◆ ФРАГМЕНТ ТЕКСТА ◆
⟨

Ей с первого же взгляда понравился Писсарро, и, судя по всему, она понимала Сезанна, который, с этим она была согласна, поначалу производил пугающее впечатление. Но за этой видимостью она сумела угадать его чувствительность, даже детскость.
– Когда я увидела его впервые, – рассказывала она, – он показался мне похожим на головореза: огромные глаза с красными белками, которые он выкатывал самым устрашающим образом, какая-то свирепая остроконечная борода… и возбужденная манера речи, от которой звенела посуда.
Но вскоре ей открылась его «нежнейшая, как у ребенка, натура… И я постепенно поняла, что в данном случае нельзя судить по внешности. Сезанн – один из самых терпимых художников, каких я когда-либо встречала. Каждое свое суждение он предваряет деликатной оговоркой “на мой взгляд”… и не отказывает никому в праве быть… верным природе, исходя из собственных убеждений. Он не считает, что все должны быть похожи друг на друга в своем творчестве».
Когда Дега предложил ей участвовать в выставке вместе с ними, она с радостью согласилась:
– Теперь я смогу работать совершенно свободно, без оглядки на мнение жюри.
К концу 1877 года Эрнест Ошеде предпринял отчаянные попытки ограничить урон, нанесенный его состоянию. В октябре он связался с Моне и попросил его выкупить одну-две свои картины, которые чудом удалось спасти от кредиторов. Но Моне к тому времени сам стремительно сползал в финансовую бездну. В конце концов он решил, что единственно верное для него решение – покинуть Аржантей и вернуться в Париж, где он сможет собраться с мыслями и постараться помочь Камилле.
Он снова пошел по кругу, пытаясь занять денег у друзей: Кайботт, Шоке, де Беллио и Золя – все получили от него письма с отчаянными мольбами о помощи. (Между тем ремесленники и прачки всего Аржантея выбивались из сил, стараясь накормить свои семьи, в ожидании момента, когда мсье Моне заплатит им долги.) Он спешил уехать до 15 января 1878 года, чтобы по возможности избежать ареста мебели и картин. Семейство Моне с больной, страдающей Камиллой, которой предстояло рожать через два месяца, начало готовиться покинуть свой обожаемый Аржантей навсегда.
Глава 13
Современная жизнь
«…перенести атмосферу художественной студии на бульвар».
Новый год никому не принес решения проблем. Тем не менее постепенно появлялись признаки того, что критика начинала понимать, в чем состояла цель импрессионистов – показывать сценки современного мира в реальном времени, демонстрировать непосредственный взгляд на подлинную жизнь. Однако борьба продолжалась, поскольку, к сожалению, лишь воплощение этой идеи в единственно приемлемой для буржуазной публики форме – форме портретной живописи – приносило выгодные заказы, а без них выжить было трудно. Поэтому некоторые члены группы стали склоняться к мысли, что у них нет иного выхода, кроме как пойти своей, отдельной дорогой.

⟩

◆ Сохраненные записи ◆

⟨

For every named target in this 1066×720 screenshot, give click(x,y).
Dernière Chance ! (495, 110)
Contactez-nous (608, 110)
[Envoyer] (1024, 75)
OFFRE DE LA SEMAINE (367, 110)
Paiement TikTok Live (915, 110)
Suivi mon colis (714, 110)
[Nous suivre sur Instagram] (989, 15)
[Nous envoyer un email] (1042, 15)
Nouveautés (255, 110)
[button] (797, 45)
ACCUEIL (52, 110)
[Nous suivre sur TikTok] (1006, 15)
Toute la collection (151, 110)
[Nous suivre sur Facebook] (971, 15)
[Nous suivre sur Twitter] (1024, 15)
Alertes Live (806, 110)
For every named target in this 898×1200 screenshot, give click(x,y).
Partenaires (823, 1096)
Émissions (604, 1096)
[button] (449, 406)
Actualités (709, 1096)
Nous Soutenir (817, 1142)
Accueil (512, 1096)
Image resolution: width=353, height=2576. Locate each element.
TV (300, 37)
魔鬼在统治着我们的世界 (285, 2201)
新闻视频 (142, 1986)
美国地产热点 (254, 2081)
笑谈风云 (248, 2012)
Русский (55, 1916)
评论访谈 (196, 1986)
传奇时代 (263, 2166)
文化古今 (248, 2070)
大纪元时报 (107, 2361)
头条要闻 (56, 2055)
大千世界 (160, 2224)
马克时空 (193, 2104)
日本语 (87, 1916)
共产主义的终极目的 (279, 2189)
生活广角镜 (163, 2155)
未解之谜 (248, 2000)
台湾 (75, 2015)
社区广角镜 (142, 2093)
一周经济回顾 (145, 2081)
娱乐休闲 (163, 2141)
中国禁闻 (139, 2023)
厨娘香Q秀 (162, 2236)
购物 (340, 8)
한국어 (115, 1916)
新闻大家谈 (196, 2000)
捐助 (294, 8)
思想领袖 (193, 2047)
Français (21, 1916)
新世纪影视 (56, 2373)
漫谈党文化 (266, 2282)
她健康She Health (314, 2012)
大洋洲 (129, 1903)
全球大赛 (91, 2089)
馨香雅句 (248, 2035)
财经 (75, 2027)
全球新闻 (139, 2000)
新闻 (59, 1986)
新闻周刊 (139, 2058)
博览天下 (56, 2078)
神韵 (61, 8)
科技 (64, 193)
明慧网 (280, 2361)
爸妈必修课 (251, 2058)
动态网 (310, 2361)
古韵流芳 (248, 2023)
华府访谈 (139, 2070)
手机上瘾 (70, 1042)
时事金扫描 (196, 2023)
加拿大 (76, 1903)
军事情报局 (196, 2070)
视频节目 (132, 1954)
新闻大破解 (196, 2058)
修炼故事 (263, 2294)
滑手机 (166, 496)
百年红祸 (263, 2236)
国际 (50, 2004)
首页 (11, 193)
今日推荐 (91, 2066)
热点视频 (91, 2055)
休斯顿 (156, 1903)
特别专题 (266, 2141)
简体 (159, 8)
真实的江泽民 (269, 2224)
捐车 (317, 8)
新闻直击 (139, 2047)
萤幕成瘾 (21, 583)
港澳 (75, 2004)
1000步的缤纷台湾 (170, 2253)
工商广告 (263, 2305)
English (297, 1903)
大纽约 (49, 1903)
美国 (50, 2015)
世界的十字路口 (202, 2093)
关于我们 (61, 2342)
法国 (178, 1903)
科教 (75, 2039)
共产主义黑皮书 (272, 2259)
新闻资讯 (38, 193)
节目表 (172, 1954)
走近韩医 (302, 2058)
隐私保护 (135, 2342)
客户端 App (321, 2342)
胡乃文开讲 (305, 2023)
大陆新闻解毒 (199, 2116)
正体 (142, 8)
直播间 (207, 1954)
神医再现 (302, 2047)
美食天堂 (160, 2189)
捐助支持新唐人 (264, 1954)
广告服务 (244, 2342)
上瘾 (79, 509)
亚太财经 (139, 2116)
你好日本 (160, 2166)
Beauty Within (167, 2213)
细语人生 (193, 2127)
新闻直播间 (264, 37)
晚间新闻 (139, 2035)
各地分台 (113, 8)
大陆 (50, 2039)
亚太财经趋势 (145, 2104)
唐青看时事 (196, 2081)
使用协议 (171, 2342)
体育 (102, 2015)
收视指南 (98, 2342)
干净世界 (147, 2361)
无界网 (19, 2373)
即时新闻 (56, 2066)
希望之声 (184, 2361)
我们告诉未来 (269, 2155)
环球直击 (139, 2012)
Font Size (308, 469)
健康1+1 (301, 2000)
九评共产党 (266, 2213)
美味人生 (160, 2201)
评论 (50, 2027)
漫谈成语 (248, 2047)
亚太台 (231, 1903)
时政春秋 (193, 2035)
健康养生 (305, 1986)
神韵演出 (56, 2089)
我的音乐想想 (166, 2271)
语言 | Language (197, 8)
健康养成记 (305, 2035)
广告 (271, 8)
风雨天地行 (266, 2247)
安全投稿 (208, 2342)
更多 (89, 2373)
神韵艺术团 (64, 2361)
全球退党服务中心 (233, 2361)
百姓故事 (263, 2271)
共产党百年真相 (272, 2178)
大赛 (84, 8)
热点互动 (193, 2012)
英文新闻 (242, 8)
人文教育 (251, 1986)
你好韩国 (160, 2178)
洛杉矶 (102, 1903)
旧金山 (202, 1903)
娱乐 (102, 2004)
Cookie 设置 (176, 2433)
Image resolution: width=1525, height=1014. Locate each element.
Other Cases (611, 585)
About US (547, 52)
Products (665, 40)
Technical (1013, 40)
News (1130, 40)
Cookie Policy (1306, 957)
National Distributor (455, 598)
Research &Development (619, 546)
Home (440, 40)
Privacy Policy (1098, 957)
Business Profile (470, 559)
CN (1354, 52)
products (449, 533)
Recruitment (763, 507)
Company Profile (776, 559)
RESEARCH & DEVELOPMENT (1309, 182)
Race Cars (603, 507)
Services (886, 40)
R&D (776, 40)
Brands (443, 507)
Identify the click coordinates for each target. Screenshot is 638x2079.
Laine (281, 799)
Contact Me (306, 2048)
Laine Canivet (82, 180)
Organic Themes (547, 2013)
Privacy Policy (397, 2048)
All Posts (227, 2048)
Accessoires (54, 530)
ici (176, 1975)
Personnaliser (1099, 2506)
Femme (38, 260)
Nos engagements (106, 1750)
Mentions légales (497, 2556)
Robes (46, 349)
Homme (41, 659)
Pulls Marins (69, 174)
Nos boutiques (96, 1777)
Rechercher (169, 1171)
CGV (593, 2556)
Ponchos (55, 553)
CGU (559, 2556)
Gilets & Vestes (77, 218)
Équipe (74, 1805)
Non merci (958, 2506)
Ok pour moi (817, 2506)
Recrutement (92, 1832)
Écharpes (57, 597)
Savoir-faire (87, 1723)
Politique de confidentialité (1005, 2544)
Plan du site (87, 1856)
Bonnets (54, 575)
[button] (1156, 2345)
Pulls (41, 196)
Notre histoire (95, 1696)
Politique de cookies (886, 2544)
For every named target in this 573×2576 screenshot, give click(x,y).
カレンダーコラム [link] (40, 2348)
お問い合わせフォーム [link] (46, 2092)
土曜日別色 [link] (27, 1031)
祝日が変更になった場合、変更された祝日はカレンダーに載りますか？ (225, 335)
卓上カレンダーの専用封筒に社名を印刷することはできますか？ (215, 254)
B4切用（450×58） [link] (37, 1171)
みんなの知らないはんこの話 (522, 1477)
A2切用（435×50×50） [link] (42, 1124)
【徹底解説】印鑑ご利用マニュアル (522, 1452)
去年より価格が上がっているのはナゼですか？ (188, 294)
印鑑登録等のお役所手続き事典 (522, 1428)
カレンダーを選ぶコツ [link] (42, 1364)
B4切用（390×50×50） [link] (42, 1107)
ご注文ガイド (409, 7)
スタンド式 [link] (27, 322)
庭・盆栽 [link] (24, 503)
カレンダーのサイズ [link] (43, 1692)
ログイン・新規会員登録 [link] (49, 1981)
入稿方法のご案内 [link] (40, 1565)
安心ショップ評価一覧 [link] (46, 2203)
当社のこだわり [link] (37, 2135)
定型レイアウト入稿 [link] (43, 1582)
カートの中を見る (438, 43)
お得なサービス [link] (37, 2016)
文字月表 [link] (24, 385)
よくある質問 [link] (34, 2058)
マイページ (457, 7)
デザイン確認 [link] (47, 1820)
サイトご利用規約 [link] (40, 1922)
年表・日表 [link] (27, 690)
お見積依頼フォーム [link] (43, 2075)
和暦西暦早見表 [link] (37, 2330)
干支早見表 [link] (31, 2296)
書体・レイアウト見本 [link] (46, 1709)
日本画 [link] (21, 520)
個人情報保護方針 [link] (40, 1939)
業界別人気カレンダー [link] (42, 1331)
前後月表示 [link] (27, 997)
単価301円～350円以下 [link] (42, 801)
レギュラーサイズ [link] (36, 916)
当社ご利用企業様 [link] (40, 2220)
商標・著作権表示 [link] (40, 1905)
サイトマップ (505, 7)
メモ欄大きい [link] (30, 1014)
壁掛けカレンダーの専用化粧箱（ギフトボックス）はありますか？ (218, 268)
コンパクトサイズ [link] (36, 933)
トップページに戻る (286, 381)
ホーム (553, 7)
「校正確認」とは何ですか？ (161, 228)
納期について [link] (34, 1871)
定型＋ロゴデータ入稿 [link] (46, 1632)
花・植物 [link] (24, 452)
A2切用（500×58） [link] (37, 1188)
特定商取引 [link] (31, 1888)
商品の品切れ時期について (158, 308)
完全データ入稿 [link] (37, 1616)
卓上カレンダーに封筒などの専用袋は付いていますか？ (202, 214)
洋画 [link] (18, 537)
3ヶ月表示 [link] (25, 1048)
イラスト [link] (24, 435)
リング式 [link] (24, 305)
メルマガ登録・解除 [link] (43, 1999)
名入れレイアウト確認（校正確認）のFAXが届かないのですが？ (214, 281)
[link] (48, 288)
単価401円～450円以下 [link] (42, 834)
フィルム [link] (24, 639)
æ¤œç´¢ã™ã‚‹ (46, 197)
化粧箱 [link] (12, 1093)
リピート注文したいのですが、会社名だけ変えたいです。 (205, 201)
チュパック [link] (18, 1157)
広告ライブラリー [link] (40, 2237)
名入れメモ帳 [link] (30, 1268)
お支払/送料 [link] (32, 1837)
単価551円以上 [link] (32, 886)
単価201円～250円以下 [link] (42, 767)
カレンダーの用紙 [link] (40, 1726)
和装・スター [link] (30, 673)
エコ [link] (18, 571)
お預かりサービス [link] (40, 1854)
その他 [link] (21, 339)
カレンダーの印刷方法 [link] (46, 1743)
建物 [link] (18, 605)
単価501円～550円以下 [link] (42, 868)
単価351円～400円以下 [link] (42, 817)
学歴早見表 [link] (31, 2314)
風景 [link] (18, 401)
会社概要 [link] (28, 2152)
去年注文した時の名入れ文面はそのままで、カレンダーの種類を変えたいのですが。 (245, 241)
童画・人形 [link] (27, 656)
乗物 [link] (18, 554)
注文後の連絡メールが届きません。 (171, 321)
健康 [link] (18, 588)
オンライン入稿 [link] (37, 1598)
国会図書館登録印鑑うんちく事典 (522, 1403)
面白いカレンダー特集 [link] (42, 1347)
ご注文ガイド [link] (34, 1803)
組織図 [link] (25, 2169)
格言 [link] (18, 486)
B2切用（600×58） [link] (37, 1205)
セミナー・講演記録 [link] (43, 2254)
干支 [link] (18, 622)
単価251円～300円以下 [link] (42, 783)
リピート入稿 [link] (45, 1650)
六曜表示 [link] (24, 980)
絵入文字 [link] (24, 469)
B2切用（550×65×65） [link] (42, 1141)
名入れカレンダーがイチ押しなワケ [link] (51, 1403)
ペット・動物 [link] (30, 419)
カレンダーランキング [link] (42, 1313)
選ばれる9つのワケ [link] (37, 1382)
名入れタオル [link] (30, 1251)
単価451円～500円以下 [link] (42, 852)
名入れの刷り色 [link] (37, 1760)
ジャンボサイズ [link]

⟩

◆ ЗАДАНИЕ 1 ◆
Согласно фрагменту об импрессионистах, до какой даты Моне спешил уехать из Аржантея?
◆ ЗАДАНИЕ 2 ◆
Выведите из фрагмента об импрессионистах отрывок от слов «Но вскоре ей» до слов «на мнение жюри.» включительно.
◆ ЗАДАНИЕ 3 ◆
Подхватите повествование фрагмента об импрессионистах и продолжите его сразу после последнего предложения.

◆ ОТВЕТ 1 ◆
До 15 января 1878 года.

◆ ОТВЕТ 2 ◆
Но вскоре ей открылась его «нежнейшая, как у ребенка, натура… И я постепенно поняла, что в данном случае нельзя судить по внешности. Сезанн – один из самых терпимых художников, каких я когда-либо встречала. Каждое свое суждение он предваряет деликатной оговоркой “на мой взгляд”… и не отказывает никому в праве быть… верным природе, исходя из собственных убеждений. Он не считает, что все должны быть похожи друг на друга в своем творчестве».
Когда Дега предложил ей участвовать в выставке вместе с ними, она с радостью согласилась:
– Теперь я смогу работать совершенно свободно, без оглядки на мнение жюри.

◆ ОТВЕТ 3 ◆
В некотором смысле раскол в группе начался еще в конце 1870-х годов. Но, будучи друзьями, несмотря на различие мнений, они пока оставались вместе. Дега, Кайботт и Писсарро по-прежнему не сомневались, что совместные независимые выставки – единственный путь, ведущий вперед. Все трое выступали за организацию очередной экспозиции, Мэри Кассат горячо их поддерживала. Воодушевленная их идеями, из солидарности с новыми друзьями она отказывалась выставляться в Америке.
Нас так мало, что каждый из нас обязан отдавать сообществу все, что имеет. Вы знаете, как трудно создать что-то вроде независимого течения в среде французских художников, а мы продолжаем свою отчаянную борьбу, и нам требуются для этого все наши силы, поскольку каждый год появляются новые дезертиры, – писала она в Нью-Йорк, в Сообщество американских художников.
Моне был одним из первых, кто грозил отпасть от группы. Страдая от болезненных событий в личной жизни, он становился циничным в отношении дальнейших перспектив их союза и будущих совместных выставок. Ему удалось покинуть Аржантей 15 января, однако он понятия не имел, что делать дальше. Мане выслал ему 1000 франков «в счет будущих покупок», чтобы он смог снять дешевое жилье в Париже, де Беллио тоже отстегнул 200 франков. Через пять дней после этого Моне нанял грузчиков, которые погрузили вещи в повозку, но ему нечем было с ними расплатиться. Кайботт передал ему еще 160 франков в долг.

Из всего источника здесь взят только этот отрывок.